Tre menù completi per una cena speciale. Per soddisfare ogni desiderio.
San Valentino vegetariano
Bavarese agli asparagi e vaniglia con salsa allo yogurt e lime
Scrigno croccante di pasta con carciofi e salsa ai funghi champignon
Polpette di spinaci con granella di nocciola e salsa al gorgonzola
Terrina di mele renette caramellate con gelato alla vaniglia
San Valentino a base di pesce
Gamberoni in crosta di pistacchio con insalata di carciofi
Carbonara di mare con capesante e uova di salmone
Filetto di orata steccato all’alloro con salsa agli agrumi, olive e broccoli
Semifreddo al limone e ananas
San Valentino a base di Carne
Millefoglie di carpaccio di manzo con robiola, carciofi e funghi chiodini
Riso rosso con speck e radicchio
Filetto di maiale alla birra e timo con nocciole e patate viola
Tortino caldo morbido di cioccolato
Ecco tutte le ricette:
Bavarese agli asparagi e vaniglia con salsa allo yogurt e lime
500 g di asparagi 500 ml di latte intero 3 tuorli 150 ml di panna fresca 15 g di colla di pesce
Fare ammorbidire i fogli di colla di pesce in acqua fredda. Pulire gli asparagi, pelarli e cuocerli a vapore per 8-10 minuti. Freddarli in acqua e ghiaccio. Tenere da parte 8 punte di asparagi e mettere i restanti in un mixer. Passare il composto ottenuto al passa verdure. In una ciotola lavorare i tuorli e unire a filo il latte caldo (fatto precedentemente bollire con la vaniglia in infusione) unendovi la colla di pesce sgocciolata e strizzata. Filtrare il tutto. Montare la panna fresca, incorporarla al composto di asparagi e versare il preparato in tanti stampi monoporzione. Lasciare in frigorifero per almeno 2 ore. Nel frattempo preparare la salsa di accompagnamento: in una ciotola sbattere con una frusta lo yogurt greco (bianco) con un filo di panna fresca, l’olio evo, sale, pepe e zeste di lime. Servire la bavarese ribaltandola sul piatto e decorando con la salsa e fiori eduli.

ISTRUZIONI -
A) Traduci in inglese questa frase del brano sui menù di San Valentino: "Lasciare in frigorifero per almeno 2 ore."
B) Nel brano sui menù di San Valentino, per quanti minuti vanno cotti a vapore gli asparagi?
Le righe che seguono non servono.

DATI DI PARTENZA -
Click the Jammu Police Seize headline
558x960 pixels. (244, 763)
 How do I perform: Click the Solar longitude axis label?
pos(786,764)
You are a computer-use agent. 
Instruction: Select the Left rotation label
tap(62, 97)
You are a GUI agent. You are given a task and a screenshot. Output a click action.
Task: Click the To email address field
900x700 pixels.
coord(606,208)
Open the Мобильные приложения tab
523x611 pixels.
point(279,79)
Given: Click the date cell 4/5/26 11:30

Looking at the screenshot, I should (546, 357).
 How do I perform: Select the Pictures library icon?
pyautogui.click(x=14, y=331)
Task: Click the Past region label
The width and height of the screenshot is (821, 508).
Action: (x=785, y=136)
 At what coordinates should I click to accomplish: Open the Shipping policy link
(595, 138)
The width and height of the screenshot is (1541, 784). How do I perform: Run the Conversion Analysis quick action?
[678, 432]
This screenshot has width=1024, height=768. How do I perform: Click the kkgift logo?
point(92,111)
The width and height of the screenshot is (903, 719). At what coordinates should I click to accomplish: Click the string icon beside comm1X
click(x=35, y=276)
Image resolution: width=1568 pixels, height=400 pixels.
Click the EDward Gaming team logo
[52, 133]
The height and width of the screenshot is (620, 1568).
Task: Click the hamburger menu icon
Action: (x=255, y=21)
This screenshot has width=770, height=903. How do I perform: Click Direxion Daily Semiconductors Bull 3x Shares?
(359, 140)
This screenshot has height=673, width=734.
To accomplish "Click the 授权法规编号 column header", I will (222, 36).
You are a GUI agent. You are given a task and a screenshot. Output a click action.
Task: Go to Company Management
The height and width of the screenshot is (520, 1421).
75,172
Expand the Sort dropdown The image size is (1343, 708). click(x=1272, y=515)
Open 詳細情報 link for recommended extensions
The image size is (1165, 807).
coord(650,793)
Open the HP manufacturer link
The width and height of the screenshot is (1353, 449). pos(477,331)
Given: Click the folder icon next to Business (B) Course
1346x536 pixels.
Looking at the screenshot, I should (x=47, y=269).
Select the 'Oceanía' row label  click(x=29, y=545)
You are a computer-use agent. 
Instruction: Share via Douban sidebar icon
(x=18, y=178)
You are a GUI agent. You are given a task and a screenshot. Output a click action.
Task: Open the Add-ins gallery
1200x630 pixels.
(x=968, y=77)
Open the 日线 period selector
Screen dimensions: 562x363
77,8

SOLUZIONI -
A) Leave in the refrigerator for at least 2 hours.

B) Per 8-10 minuti.